Begin at the first line of the records below and, please, give each line again exactly until the line with "Task: Click the 10 rank number" is included.

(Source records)

* * * *

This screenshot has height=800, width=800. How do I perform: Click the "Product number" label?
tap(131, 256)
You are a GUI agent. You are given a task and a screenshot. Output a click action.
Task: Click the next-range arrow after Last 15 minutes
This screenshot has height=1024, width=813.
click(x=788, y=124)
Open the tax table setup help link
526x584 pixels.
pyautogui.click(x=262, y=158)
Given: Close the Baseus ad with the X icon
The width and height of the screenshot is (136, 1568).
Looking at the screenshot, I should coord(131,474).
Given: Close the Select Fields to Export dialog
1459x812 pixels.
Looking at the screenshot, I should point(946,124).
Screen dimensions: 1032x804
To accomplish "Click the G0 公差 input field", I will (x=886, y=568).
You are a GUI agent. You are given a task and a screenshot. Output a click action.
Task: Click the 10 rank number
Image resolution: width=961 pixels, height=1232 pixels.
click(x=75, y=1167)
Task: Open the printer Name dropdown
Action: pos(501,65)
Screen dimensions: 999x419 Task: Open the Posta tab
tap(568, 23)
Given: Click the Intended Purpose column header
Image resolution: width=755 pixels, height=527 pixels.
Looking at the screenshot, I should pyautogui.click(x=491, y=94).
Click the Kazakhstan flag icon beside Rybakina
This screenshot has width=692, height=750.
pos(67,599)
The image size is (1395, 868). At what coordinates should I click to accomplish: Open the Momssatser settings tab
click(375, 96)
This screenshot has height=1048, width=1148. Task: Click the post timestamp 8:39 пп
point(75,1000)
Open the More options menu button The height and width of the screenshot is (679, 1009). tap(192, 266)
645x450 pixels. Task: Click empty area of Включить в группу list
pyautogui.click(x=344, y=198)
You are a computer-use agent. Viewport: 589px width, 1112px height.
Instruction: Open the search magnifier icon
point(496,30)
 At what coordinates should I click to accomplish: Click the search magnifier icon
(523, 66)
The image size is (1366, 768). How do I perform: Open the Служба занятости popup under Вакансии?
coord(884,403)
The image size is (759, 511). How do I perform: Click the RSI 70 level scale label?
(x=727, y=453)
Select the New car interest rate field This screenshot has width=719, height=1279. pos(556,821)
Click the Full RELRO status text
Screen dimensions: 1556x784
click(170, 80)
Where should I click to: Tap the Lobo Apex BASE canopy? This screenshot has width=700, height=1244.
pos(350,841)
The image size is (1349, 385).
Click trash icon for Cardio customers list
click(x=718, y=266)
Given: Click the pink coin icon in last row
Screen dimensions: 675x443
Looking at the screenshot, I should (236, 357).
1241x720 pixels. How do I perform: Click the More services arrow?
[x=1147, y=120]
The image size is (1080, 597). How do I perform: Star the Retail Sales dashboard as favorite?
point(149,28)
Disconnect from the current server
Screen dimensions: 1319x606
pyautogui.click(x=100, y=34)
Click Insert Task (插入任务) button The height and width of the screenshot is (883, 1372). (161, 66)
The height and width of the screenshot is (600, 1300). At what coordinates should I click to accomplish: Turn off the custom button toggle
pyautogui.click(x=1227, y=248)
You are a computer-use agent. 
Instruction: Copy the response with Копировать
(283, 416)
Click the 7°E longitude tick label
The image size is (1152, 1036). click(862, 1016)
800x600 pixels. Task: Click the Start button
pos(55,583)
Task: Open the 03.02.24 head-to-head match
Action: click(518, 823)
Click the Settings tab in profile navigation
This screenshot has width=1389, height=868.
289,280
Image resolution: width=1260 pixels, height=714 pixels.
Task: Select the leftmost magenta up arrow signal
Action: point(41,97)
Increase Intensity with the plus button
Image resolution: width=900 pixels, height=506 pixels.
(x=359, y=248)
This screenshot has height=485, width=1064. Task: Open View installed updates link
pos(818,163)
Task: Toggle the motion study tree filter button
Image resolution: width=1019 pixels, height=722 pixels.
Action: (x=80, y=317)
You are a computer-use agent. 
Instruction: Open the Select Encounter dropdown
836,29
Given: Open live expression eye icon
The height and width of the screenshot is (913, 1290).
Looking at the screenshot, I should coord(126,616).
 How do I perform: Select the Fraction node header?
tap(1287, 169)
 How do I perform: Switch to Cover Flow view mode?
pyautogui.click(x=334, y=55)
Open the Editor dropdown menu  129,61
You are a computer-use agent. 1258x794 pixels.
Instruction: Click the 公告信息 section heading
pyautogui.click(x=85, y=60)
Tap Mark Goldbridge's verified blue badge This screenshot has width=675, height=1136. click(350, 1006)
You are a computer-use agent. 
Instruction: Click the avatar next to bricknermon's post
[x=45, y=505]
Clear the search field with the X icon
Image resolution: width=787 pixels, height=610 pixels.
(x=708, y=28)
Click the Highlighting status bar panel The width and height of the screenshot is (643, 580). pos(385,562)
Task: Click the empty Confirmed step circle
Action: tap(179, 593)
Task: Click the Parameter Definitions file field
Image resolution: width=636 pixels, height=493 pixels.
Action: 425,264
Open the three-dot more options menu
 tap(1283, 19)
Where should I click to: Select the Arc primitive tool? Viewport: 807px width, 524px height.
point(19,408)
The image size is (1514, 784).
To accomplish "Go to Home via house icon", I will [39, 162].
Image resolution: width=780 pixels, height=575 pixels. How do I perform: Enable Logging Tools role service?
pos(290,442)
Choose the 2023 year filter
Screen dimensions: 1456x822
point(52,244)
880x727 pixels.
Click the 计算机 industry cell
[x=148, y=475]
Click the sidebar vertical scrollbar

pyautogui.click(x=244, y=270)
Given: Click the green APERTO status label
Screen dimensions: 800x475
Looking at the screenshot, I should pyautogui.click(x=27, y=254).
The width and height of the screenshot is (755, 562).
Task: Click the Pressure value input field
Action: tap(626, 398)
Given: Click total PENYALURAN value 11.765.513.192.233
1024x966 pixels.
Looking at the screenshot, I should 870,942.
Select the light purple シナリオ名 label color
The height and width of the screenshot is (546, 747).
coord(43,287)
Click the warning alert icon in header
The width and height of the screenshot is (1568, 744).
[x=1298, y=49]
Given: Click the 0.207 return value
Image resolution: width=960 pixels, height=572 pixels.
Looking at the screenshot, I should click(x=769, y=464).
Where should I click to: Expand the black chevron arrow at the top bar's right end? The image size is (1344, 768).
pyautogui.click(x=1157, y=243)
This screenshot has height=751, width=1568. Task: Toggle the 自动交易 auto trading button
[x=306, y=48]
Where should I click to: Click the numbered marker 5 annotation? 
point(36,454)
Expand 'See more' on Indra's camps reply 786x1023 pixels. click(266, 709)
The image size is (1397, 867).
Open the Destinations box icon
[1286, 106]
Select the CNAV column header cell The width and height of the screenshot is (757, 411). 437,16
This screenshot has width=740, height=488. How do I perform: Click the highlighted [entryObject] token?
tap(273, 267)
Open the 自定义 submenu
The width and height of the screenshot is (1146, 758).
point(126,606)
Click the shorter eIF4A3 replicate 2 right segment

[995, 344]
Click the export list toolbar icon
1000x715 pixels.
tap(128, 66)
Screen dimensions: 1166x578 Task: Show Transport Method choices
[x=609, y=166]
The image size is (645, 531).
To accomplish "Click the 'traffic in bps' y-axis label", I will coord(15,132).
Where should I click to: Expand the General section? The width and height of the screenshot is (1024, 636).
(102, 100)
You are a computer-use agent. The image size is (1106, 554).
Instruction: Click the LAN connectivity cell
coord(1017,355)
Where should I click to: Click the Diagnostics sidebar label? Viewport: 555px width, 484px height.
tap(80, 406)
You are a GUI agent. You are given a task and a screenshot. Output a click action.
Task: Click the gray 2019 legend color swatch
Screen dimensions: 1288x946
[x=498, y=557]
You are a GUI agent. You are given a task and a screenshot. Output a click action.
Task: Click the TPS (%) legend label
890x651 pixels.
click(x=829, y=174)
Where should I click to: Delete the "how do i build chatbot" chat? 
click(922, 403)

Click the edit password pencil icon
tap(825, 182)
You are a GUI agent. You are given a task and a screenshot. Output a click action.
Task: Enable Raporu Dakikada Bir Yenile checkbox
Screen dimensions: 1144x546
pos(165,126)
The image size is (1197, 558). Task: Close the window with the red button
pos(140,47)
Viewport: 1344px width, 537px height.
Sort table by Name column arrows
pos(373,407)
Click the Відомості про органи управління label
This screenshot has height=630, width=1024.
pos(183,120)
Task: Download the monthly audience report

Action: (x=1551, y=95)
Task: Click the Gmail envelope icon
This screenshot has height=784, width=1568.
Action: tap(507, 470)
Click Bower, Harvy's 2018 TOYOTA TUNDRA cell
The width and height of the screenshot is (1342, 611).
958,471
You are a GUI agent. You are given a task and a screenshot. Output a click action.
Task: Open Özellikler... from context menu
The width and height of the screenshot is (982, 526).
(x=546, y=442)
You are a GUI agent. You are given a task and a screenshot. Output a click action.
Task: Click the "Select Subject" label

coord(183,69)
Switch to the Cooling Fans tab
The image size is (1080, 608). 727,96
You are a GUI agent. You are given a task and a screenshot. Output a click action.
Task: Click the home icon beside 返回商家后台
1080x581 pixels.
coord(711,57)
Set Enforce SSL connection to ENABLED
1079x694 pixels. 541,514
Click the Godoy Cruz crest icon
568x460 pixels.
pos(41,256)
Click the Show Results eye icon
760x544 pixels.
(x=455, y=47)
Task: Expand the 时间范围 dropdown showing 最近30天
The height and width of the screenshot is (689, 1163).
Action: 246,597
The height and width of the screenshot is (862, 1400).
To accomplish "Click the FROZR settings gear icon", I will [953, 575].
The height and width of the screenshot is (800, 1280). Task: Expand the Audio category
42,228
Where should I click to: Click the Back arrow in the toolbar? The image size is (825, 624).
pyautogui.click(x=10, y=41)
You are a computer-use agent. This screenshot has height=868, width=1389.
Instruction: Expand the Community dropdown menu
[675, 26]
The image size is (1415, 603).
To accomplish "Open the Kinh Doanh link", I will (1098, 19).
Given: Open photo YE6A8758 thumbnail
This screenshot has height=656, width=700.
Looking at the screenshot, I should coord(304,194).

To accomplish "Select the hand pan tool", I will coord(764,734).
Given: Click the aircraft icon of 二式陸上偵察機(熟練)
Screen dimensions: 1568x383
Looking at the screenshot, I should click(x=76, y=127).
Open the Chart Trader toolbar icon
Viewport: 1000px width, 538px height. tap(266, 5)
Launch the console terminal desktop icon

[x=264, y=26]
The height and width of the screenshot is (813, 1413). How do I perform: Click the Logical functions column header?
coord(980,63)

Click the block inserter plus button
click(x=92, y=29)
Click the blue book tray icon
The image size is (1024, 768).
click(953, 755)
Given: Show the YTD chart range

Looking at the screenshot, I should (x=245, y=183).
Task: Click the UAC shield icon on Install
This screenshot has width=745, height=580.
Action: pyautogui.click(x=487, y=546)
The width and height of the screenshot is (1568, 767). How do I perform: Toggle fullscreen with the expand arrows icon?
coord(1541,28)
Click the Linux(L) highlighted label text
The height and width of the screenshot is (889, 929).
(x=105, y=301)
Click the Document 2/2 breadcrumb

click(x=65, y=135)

* * * *

[Result for this exercise]
This screenshot has height=800, width=800. How do I perform: Click the "Product number" label?
tap(131, 256)
You are a GUI agent. You are given a task and a screenshot. Output a click action.
Task: Click the next-range arrow after Last 15 minutes
This screenshot has height=1024, width=813.
click(x=788, y=124)
Open the tax table setup help link
526x584 pixels.
pyautogui.click(x=262, y=158)
Given: Close the Baseus ad with the X icon
The width and height of the screenshot is (136, 1568).
Looking at the screenshot, I should coord(131,474).
Given: Close the Select Fields to Export dialog
1459x812 pixels.
Looking at the screenshot, I should point(946,124).
Screen dimensions: 1032x804
To accomplish "Click the G0 公差 input field", I will (x=886, y=568).
You are a GUI agent. You are given a task and a screenshot. Output a click action.
Task: Click the 10 rank number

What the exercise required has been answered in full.